I feel for you, OP, because there's nothing that your company is prepared to do to stop the abuse you get. They want you to cold call, the people that you're ringing are NOT your customers, they have no vested interest in talking to you or being polite because they haven't asked for your call, whatever you might think.

Many online shopping boxes demand that you input a phone number and they insist that it's 'recognised' as a valid phone number. This annoys me very much, I hate being bothered in the day when I'm working from home or trying to have a peaceful day off.

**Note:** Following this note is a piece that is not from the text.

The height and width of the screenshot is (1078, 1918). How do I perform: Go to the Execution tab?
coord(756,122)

You ARE getting paid to make these calls, part of your job will be to deal with people who are not pleased to hear from you. Your company is not going to support you in that other than offer counselling if they're forced to, maybe? I'm sure they don't want the expense of sending out crap instead of phone calls...

Good luck in finding a new job, hope it's soon.

going · 21/10/2011 14:28

Probably Shirley, they are relentless and are not actually a part of Sky!!!

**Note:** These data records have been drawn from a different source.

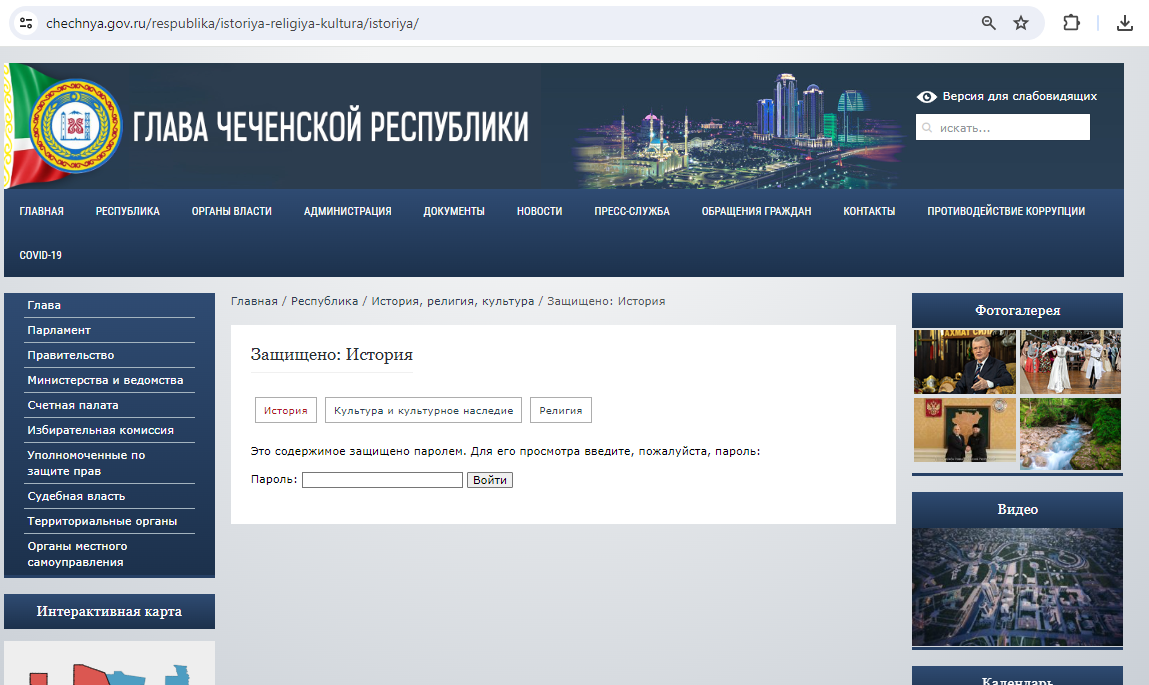The height and width of the screenshot is (685, 1149).
Task: Open the НОВОСТИ menu item
Action: 539,211
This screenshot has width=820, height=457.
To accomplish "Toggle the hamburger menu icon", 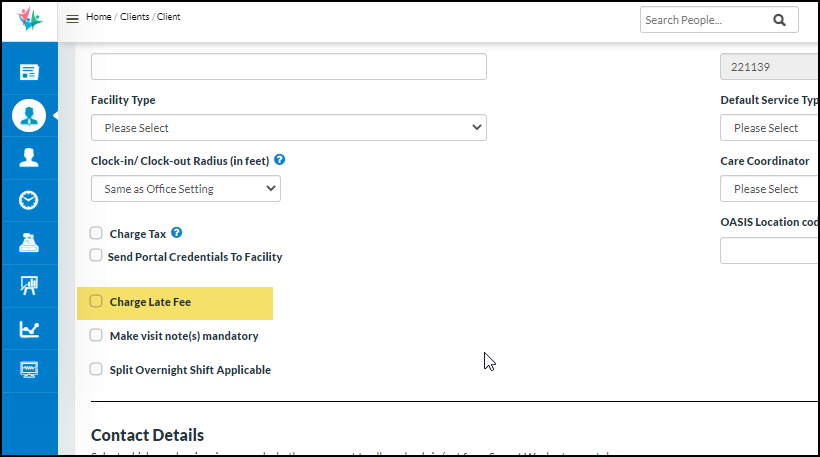I will click(x=72, y=19).
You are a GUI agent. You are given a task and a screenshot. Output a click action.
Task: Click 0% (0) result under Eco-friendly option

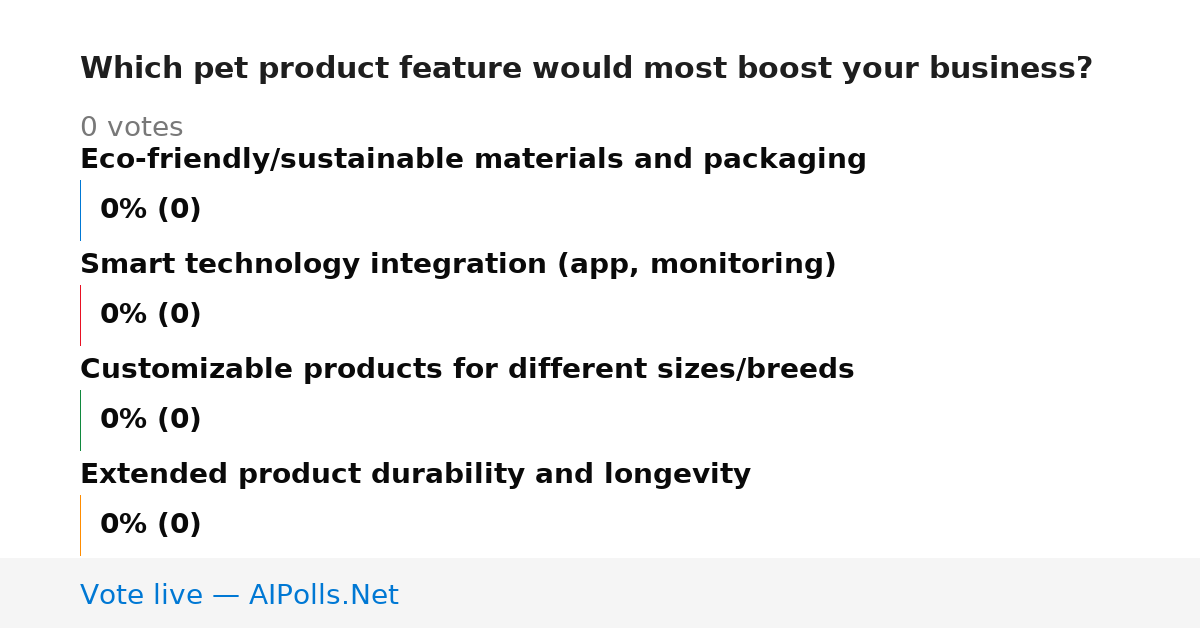click(x=150, y=210)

MoaninMinny · 21/10/2011 14:28

i try never to be rude to cold callers, either on phone or at door

i always think that could be my son/nephew/brother/daughter trying to make a living :(

Blame the bigwigs, not the people on the end of the phone doing a thankless job

onagar · 21/10/2011 14:29

If a website requires me to put a number in and I see no need to do so then I put in the number of their head office. That seems fair.

someone has chosen to buy a phone, install it and pay for the line. If they are unhappy with the amount of times it rings, then there are a number of things they can do to deal with it.

Yes and one of those things is to say "* off and don't call again"

ShirleyKnot · 21/10/2011 14:30

going Seriously, report them to Sky warranty department. The company is called "Digital Mumble Mumble Management Something"

Tell them, the next time they call that you will REPORT THEM if they carry on calling you. (report it anyway, the fella at Sky was very interested and said that Sky won't call existing customers - like me, and instead send letters for renewals of insurances. Just bear that in mind)

WineAndPizza · 21/10/2011 14:31

OP I really do feel for you. I have never worked for a call centre but do work in sales (albeit b2b so slightly different) and I have had people be extraordinarily rude to me at times.

What you say about it being illegal to cold call is not true, though, and lots of companies will sell on details to others. I doubt that your lists are as pure as you think.

However, I think people's anger (rightly directed at these shitty companies) is channelled into being incredibly rude at times to other human beings, as you say. Yes, some people on this thread have given legitimate examples of being constantly harrassed in which case rudeness becomes understandable, but there are lots and lots of people who will tell you to fuck off on the first call - I don't think this is necessary or right at all.

Hannah - agreed on the Catholics/Americans factor!! Grin

going · 21/10/2011 14:37

Shirley I did manage to stop it when I accused them of harrasment. I tired being polite, asked calmly to be removed from the database which they argreed to but obviously didn't do until I got really mad!